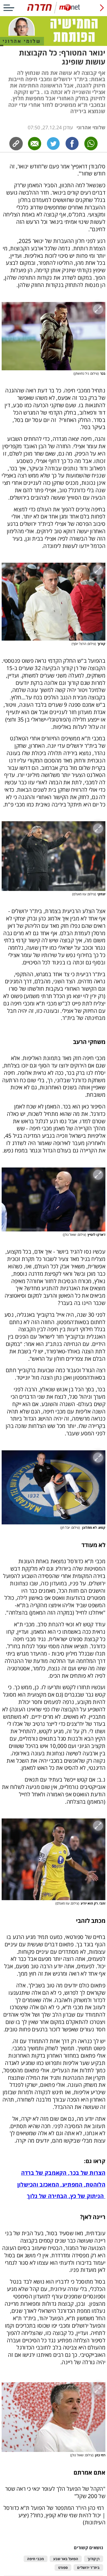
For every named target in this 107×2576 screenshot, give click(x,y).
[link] (72, 143)
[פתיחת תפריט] (8, 7)
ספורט (63, 2568)
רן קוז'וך (94, 2559)
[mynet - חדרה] (53, 12)
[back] (102, 7)
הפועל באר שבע (65, 2559)
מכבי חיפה (35, 2559)
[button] (53, 336)
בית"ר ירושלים (88, 2568)
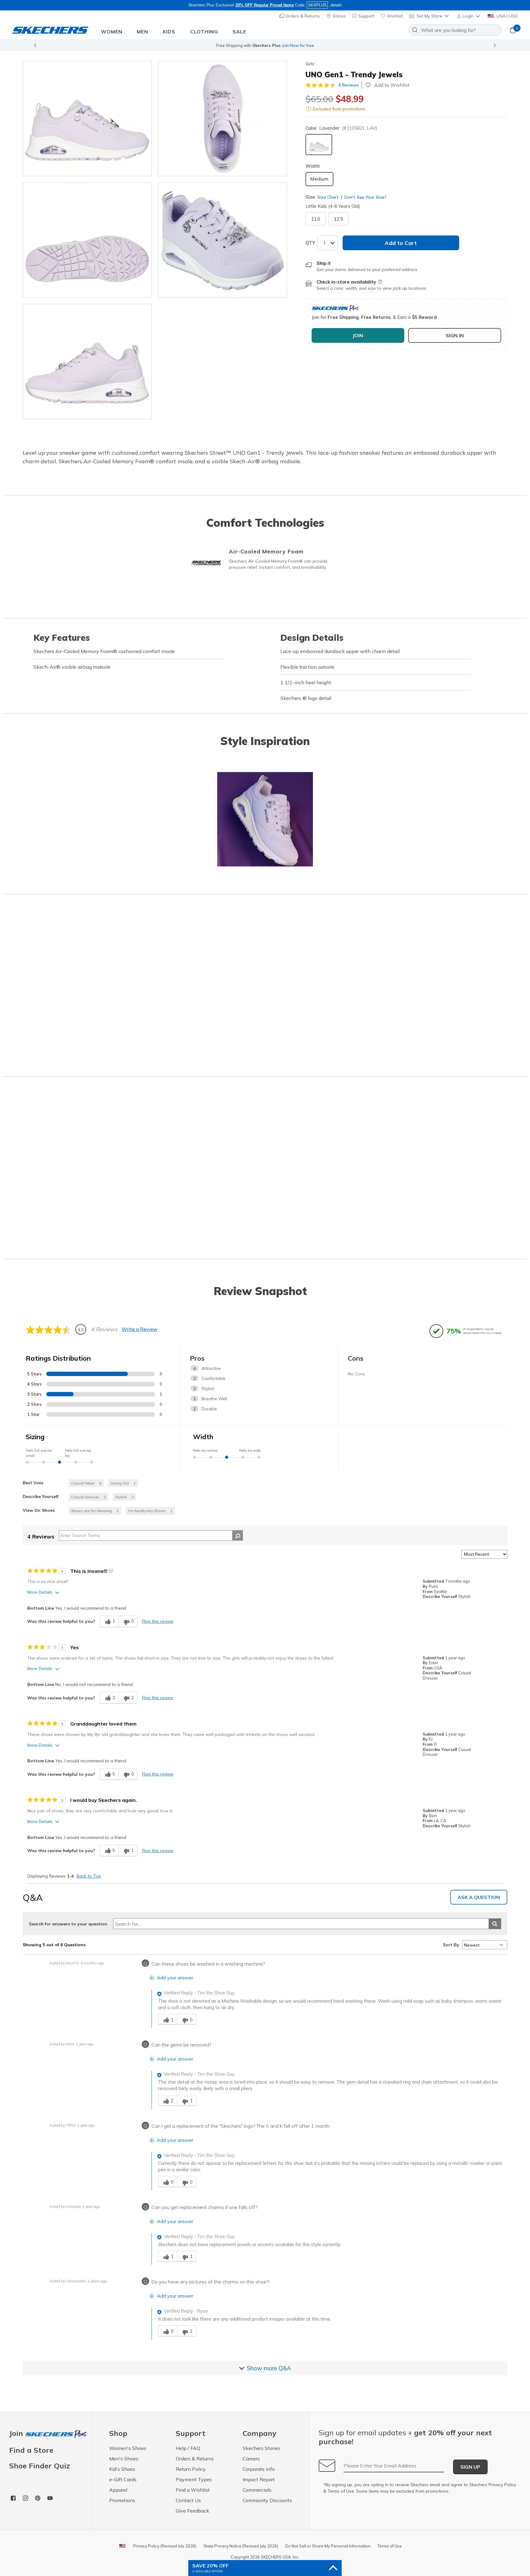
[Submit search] (495, 1923)
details (336, 5)
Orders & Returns (302, 16)
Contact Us (188, 2500)
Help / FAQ (188, 2448)
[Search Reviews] (237, 1535)
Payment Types (194, 2479)
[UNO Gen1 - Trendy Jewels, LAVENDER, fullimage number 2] (87, 240)
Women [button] (111, 32)
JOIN (357, 335)
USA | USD (506, 16)
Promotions (122, 2500)
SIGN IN (455, 335)
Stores (338, 16)
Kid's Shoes (122, 2469)
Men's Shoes (123, 2459)
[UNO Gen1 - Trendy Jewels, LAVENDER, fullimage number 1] (222, 118)
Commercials (257, 2490)
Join (17, 2433)
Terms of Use (341, 2491)
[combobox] (455, 30)
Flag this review (157, 1621)
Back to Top (89, 1876)
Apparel (118, 2490)
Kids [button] (169, 32)
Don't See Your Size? (364, 197)
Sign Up (470, 2467)
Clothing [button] (204, 32)
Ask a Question (479, 1897)
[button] (468, 16)
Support (365, 16)
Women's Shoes (127, 2448)
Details (332, 45)
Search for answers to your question (68, 1924)
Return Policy (191, 2469)
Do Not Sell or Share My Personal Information (328, 2546)
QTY (310, 243)
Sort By (451, 1945)
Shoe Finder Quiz (39, 2465)
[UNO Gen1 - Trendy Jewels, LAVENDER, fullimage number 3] (222, 240)
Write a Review (139, 1329)
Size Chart (328, 197)
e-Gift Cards (122, 2479)
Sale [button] (239, 32)
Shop (317, 45)
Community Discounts (267, 2500)
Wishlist (394, 16)
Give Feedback (192, 2511)
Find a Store (31, 2450)
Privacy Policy (502, 2484)
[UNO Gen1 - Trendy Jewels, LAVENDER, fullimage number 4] (87, 361)
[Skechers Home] (50, 30)
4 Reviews (348, 85)
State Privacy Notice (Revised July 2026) (240, 2546)
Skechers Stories (261, 2448)
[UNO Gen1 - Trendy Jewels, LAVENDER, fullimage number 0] (87, 118)
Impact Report (259, 2479)
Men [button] (142, 32)
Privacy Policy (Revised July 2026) (164, 2546)
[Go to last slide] (35, 45)
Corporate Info (259, 2469)
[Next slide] (495, 45)
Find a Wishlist (193, 2490)
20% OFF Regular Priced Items (265, 5)
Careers (251, 2459)
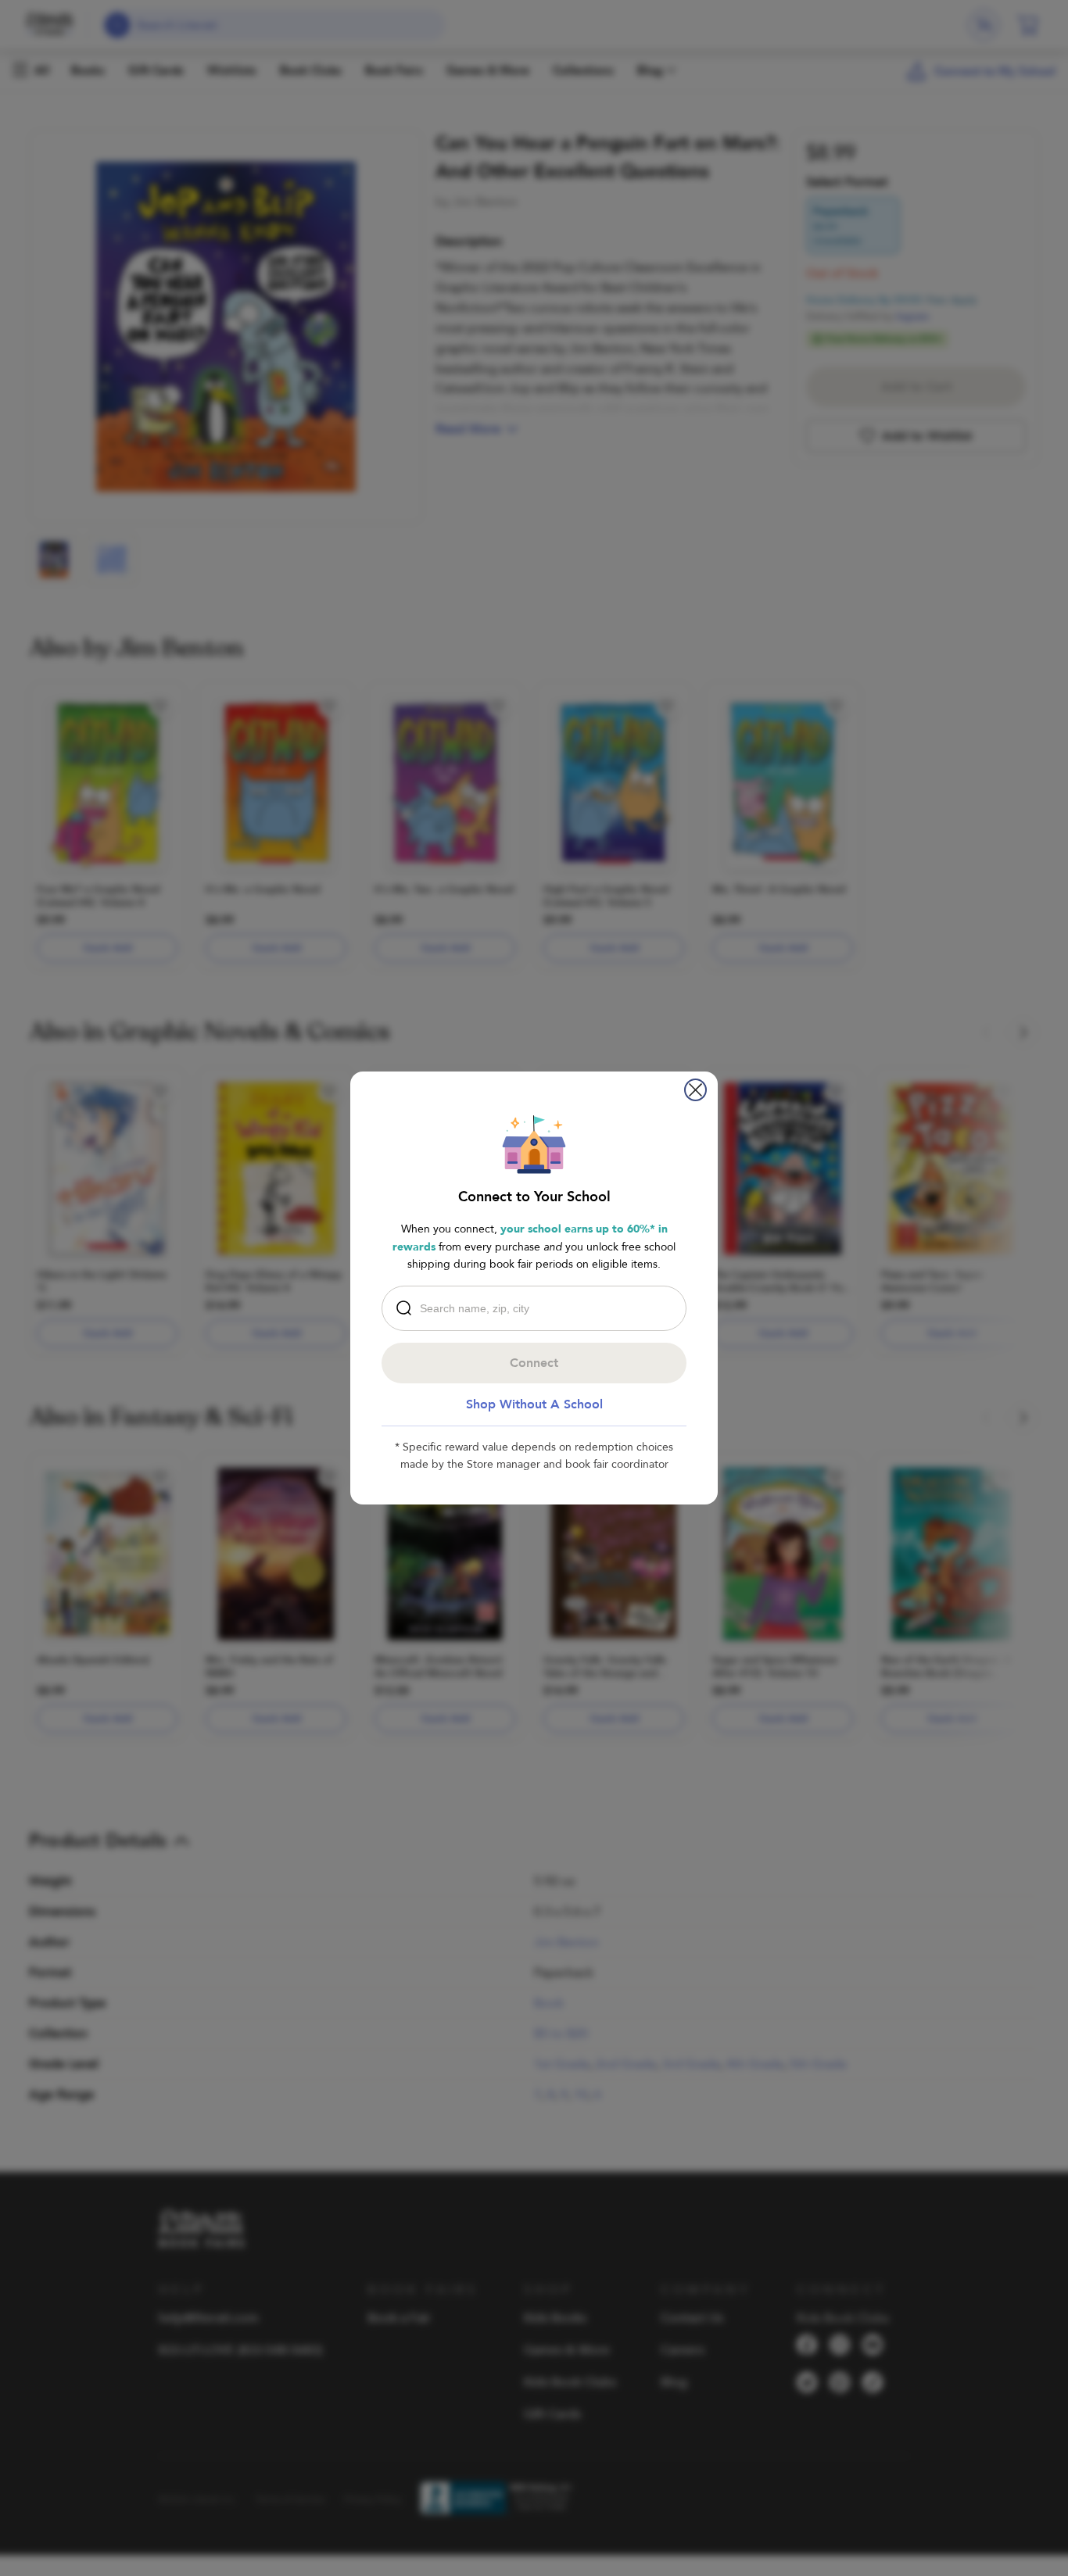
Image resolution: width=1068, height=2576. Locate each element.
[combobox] (538, 1308)
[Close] (695, 1090)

□ □ □ □

__Work task__
When you print the records above, keep them exact and leave out the pictures.

__Solution to this problem__
For every named target in this 107×2576 screenshot, give click(x,y).
[link] (72, 143)
[פתיחת תפריט] (8, 7)
ספורט (63, 2568)
רן קוז'וך (94, 2559)
[mynet - חדרה] (53, 12)
[back] (102, 7)
הפועל באר שבע (65, 2559)
מכבי חיפה (35, 2559)
[button] (53, 336)
בית"ר ירושלים (88, 2568)
[Submit search] (495, 1923)
details (336, 5)
Orders & Returns (302, 16)
Contact Us (188, 2500)
Help / FAQ (188, 2448)
[Search Reviews] (237, 1535)
Payment Types (194, 2479)
[UNO Gen1 - Trendy Jewels, LAVENDER, fullimage number 2] (87, 240)
Women [button] (111, 32)
JOIN (357, 335)
USA | USD (506, 16)
Promotions (122, 2500)
SIGN IN (455, 335)
Stores (338, 16)
Kid's Shoes (122, 2469)
Men's Shoes (123, 2459)
[UNO Gen1 - Trendy Jewels, LAVENDER, fullimage number 1] (222, 118)
Commercials (257, 2490)
Join (17, 2433)
Terms of Use (341, 2491)
[combobox] (455, 30)
Flag this review (157, 1621)
Back to Top (89, 1876)
Apparel (118, 2490)
Kids [button] (169, 32)
Don't See Your Size? (364, 197)
Sign Up (470, 2467)
Clothing [button] (204, 32)
Ask a Question (479, 1897)
[button] (468, 16)
Support (365, 16)
Women's Shoes (127, 2448)
Details (332, 45)
Search for answers to your question (68, 1924)
Return Policy (191, 2469)
Do Not Sell or Share My Personal Information (328, 2546)
QTY (310, 243)
Sort By (451, 1945)
Shoe Finder Quiz (39, 2465)
[UNO Gen1 - Trendy Jewels, LAVENDER, fullimage number 3] (222, 240)
Write a Review (139, 1329)
Size Chart (328, 197)
e-Gift Cards (122, 2479)
Sale [button] (239, 32)
Shop (317, 45)
Community Discounts (267, 2500)
Wishlist (394, 16)
Give Feedback (192, 2511)
Find a Store (31, 2450)
Privacy Policy (502, 2484)
[UNO Gen1 - Trendy Jewels, LAVENDER, fullimage number 4] (87, 361)
[Skechers Home] (50, 30)
4 Reviews (348, 85)
State Privacy Notice (Revised July 2026) (240, 2546)
Skechers Stories (261, 2448)
[UNO Gen1 - Trendy Jewels, LAVENDER, fullimage number 0] (87, 118)
Impact Report (259, 2479)
Men [button] (142, 32)
Privacy Policy (Revised July 2026) (164, 2546)
[Go to last slide] (35, 45)
Corporate Info (259, 2469)
[Next slide] (495, 45)
Find a Wishlist (193, 2490)
20% OFF Regular Priced Items (265, 5)
Careers (251, 2459)
Image resolution: width=1068, height=2576. Locate each element.
[combobox] (538, 1308)
[Close] (695, 1090)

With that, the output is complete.